Personal information
- Born: December 18, 1966 (age 59) Miami, Florida, U.S.
- Listed height: 6 ft 4 in (1.93 m)
- Listed weight: 273 lb (124 kg)

Career information
- High school: Miami Southridge
- College: Miami (FL) (1986–1989)
- NFL draft: 1990: 3rd round, 72nd overall pick

Career history
- Houston Oilers (1990–1992); Indianapolis Colts (1992–1993);

Awards and highlights
- 2× National champion (1987, 1989);

Career NFL statistics
- Sacks: 2
- Stats at Pro Football Reference

= Willis Peguese =

American football player (born 1966)

Willis P. Peguese (born December 18, 1966) is an American former professional football player who was a defensive end for four seasons in the National Football League (NFL) with the Houston Oilers and Indianapolis Colts. He was selected by the Oilers in the third round of the 1990 NFL draft after playing college football at the University of Miami.

==Early life and college==
Willis P. Peguese was born on December 18, 1966, in Miami, Florida. He attended Miami Southridge High School in Miami.

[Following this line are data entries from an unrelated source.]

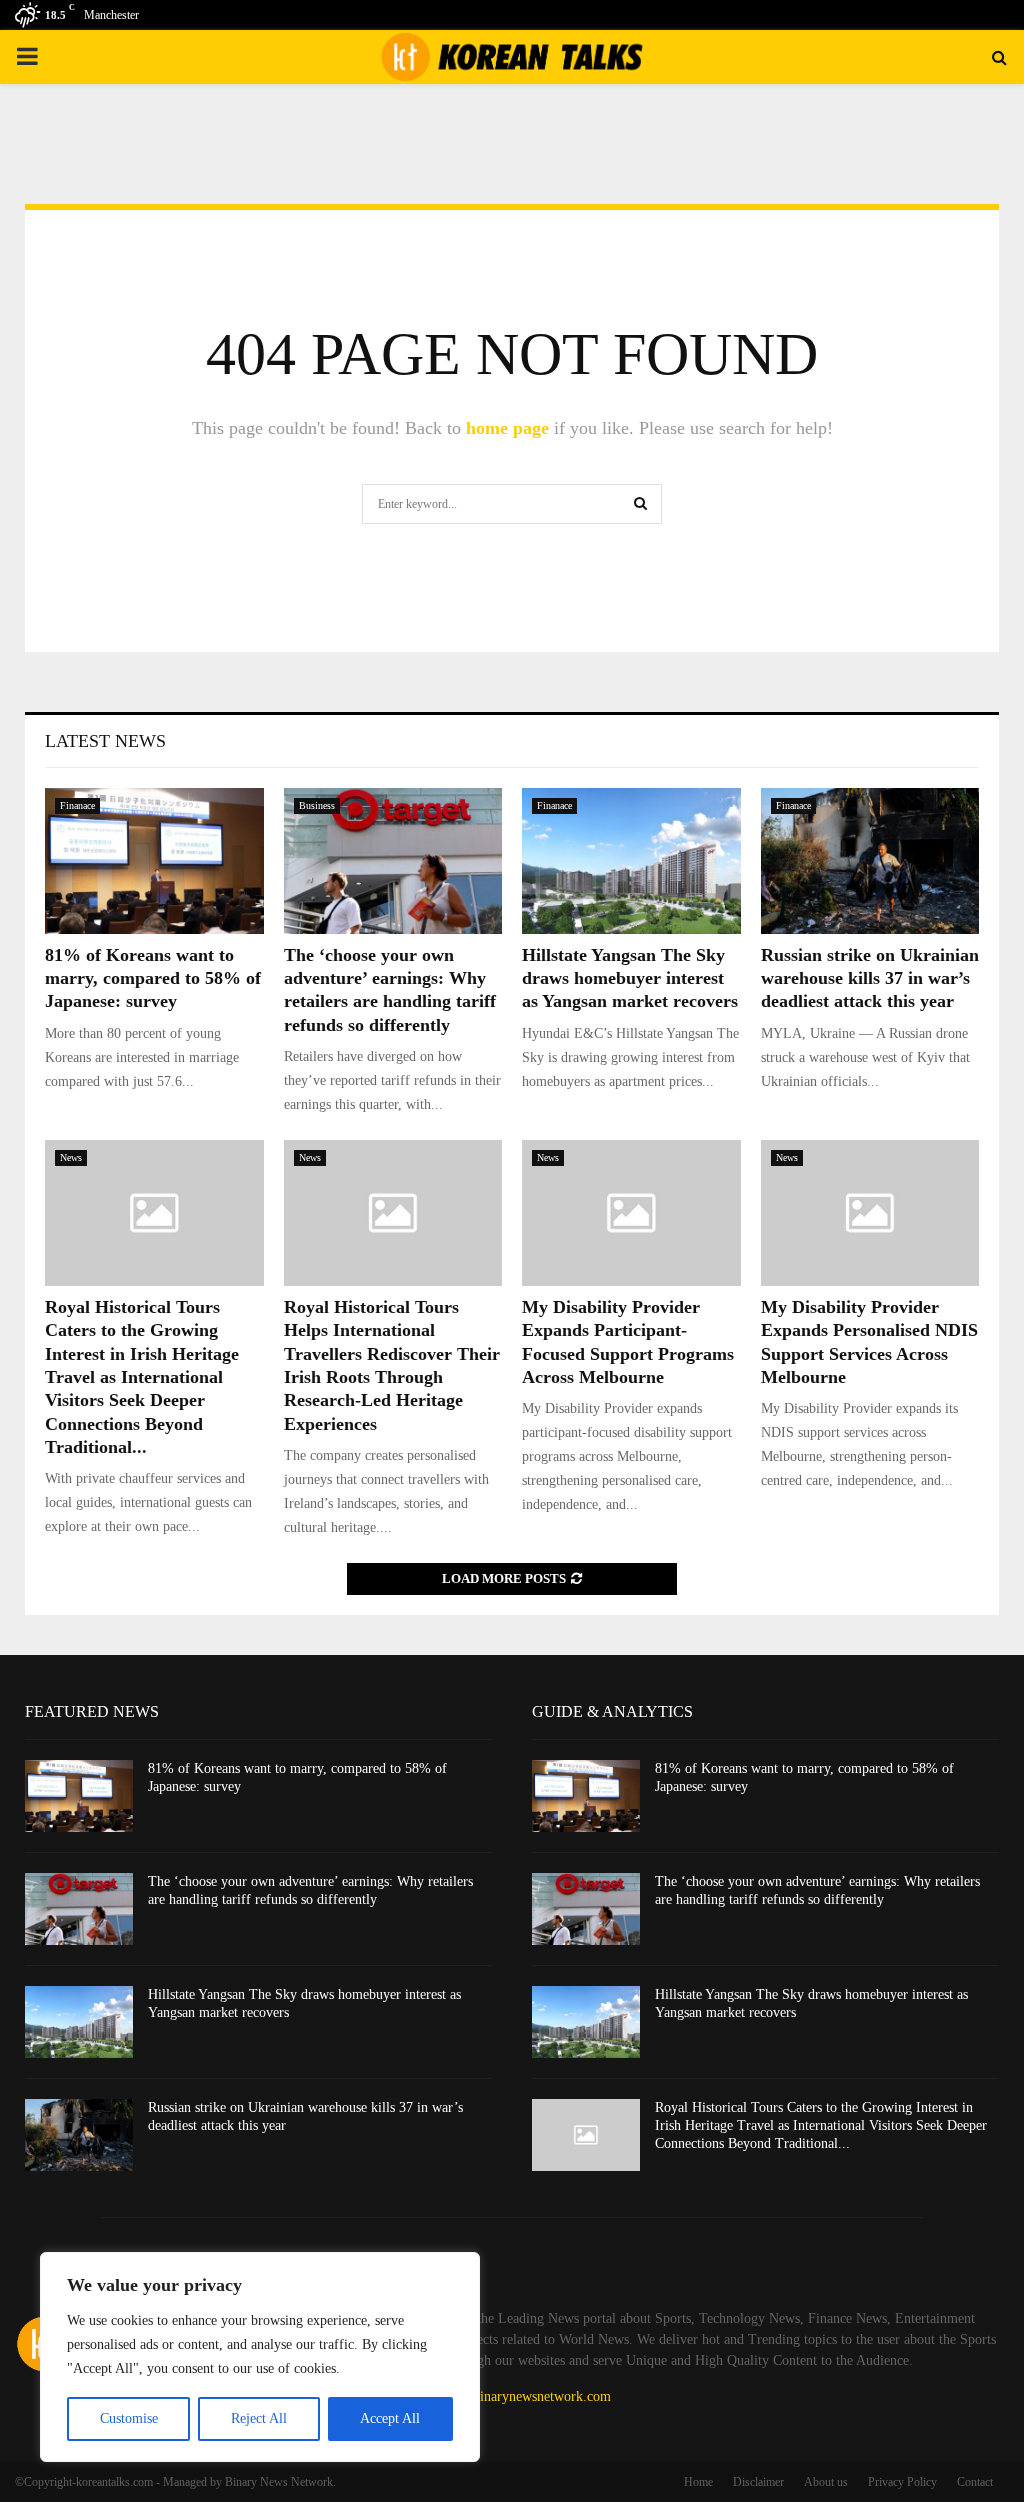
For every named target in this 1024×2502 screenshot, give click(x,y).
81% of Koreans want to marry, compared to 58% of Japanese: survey (153, 978)
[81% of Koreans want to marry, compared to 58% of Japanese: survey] (154, 861)
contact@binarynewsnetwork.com (515, 2396)
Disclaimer (758, 2482)
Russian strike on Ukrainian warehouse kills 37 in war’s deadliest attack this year (870, 978)
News (71, 1157)
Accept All (390, 2418)
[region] (260, 2357)
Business (317, 805)
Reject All (259, 2418)
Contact (975, 2482)
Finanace (77, 805)
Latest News (105, 741)
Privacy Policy (902, 2482)
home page (507, 428)
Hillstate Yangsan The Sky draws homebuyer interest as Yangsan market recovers (630, 978)
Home (698, 2482)
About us (826, 2482)
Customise (129, 2418)
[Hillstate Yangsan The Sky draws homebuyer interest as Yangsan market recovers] (631, 861)
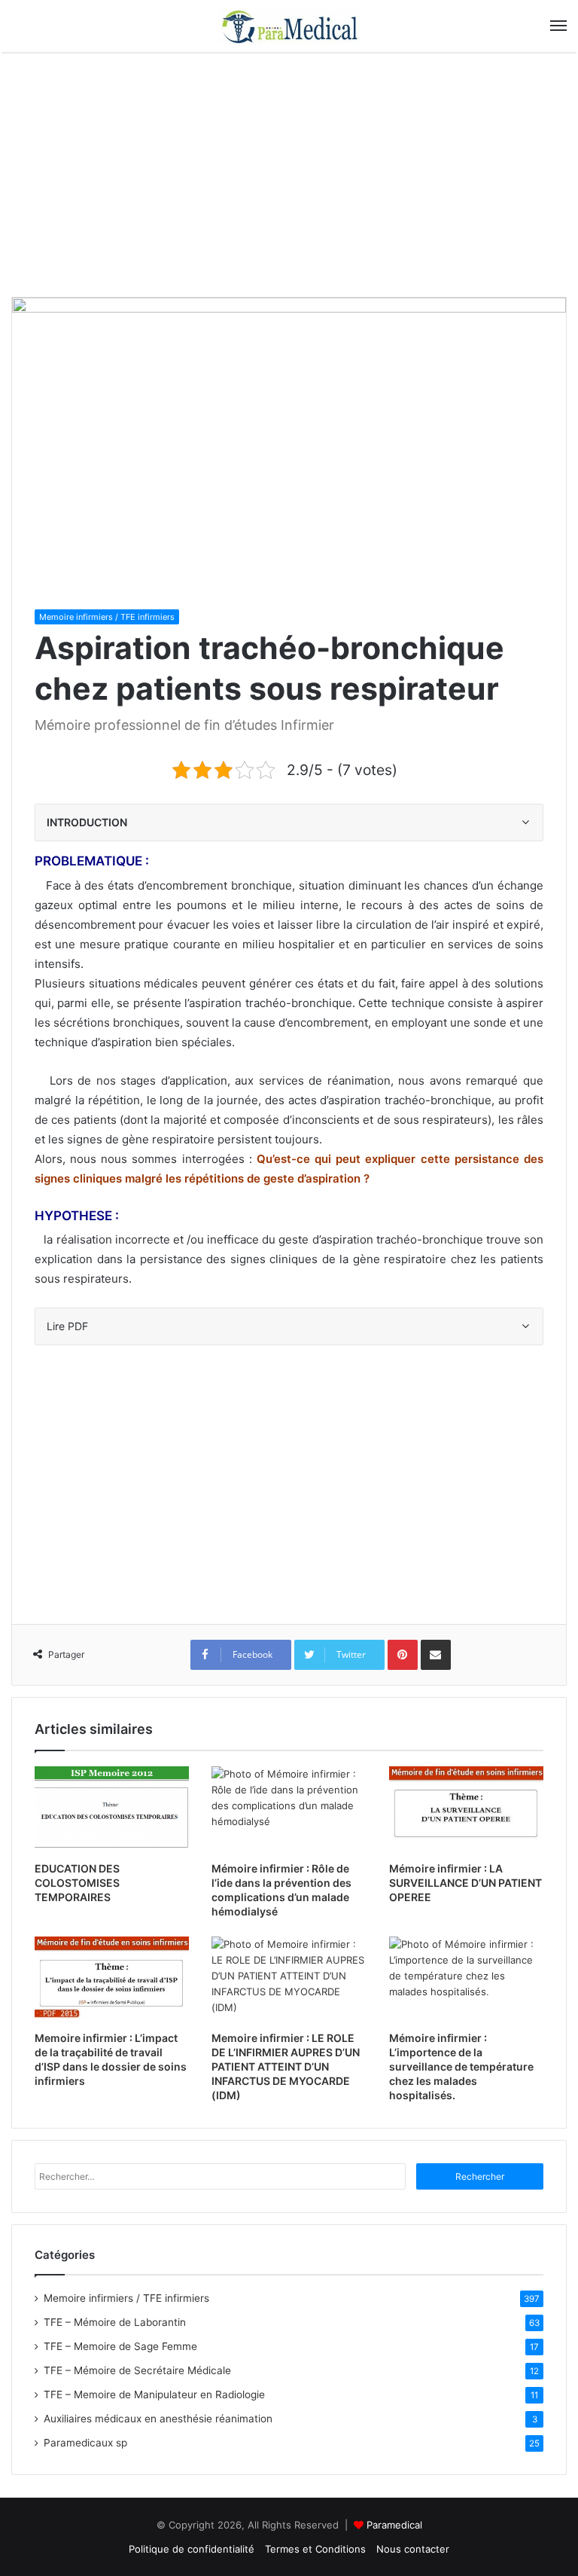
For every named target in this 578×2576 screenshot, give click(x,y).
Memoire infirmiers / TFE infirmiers (107, 617)
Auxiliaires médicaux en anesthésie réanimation (158, 2419)
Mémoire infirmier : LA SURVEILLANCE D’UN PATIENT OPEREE (465, 1882)
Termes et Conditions (315, 2549)
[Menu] (558, 25)
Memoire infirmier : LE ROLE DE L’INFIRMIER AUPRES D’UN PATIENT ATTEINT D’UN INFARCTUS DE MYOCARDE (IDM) (285, 2066)
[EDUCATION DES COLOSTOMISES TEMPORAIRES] (112, 1810)
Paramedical (394, 2525)
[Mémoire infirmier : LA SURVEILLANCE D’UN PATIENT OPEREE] (466, 1810)
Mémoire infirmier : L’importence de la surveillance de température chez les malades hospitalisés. (461, 2066)
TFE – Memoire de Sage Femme (120, 2346)
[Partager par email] (436, 1655)
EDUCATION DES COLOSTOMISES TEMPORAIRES (77, 1882)
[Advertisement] (289, 180)
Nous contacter (412, 2549)
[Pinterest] (403, 1655)
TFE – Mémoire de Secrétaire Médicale (137, 2370)
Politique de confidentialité (191, 2549)
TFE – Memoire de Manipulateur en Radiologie (154, 2394)
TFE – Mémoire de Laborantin (115, 2322)
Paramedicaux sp (85, 2443)
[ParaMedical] (289, 26)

Peguese was a four-year letterman for the Miami Hurricanes of the University of Miami from 1986 to 1989. The Hurricanes were consensus national champions in both 1987 and 1989.

==Professional career==
Peguese was selected by the Houston Oilers in the third round, with the 72nd overall pick, of the 1990 NFL draft. He officially signed with the team on July 22. He played in two games for the Oilers during the 1990 season before being placed on injured reserve on December 28, 1990. Peguese appeared in seven games in 1991 and was placed on injured reserve again on November 16, 1991. He made his first career start in the first game of the 1992 season, posting eight tackles, but was released afterward on September 11, 1992.

Peguese was claimed off waivers by the Indianapolis Colts on September 15, 1992. He played in 12 games for the Colts in 1992. He became a free agent after the 1992 season and re-signed with Indianapolis on July 22, 1993. He appeared in 13 games, starting four, in 1993 and recorded his only two career sacks. Peguese became a free agent after the 1993 season.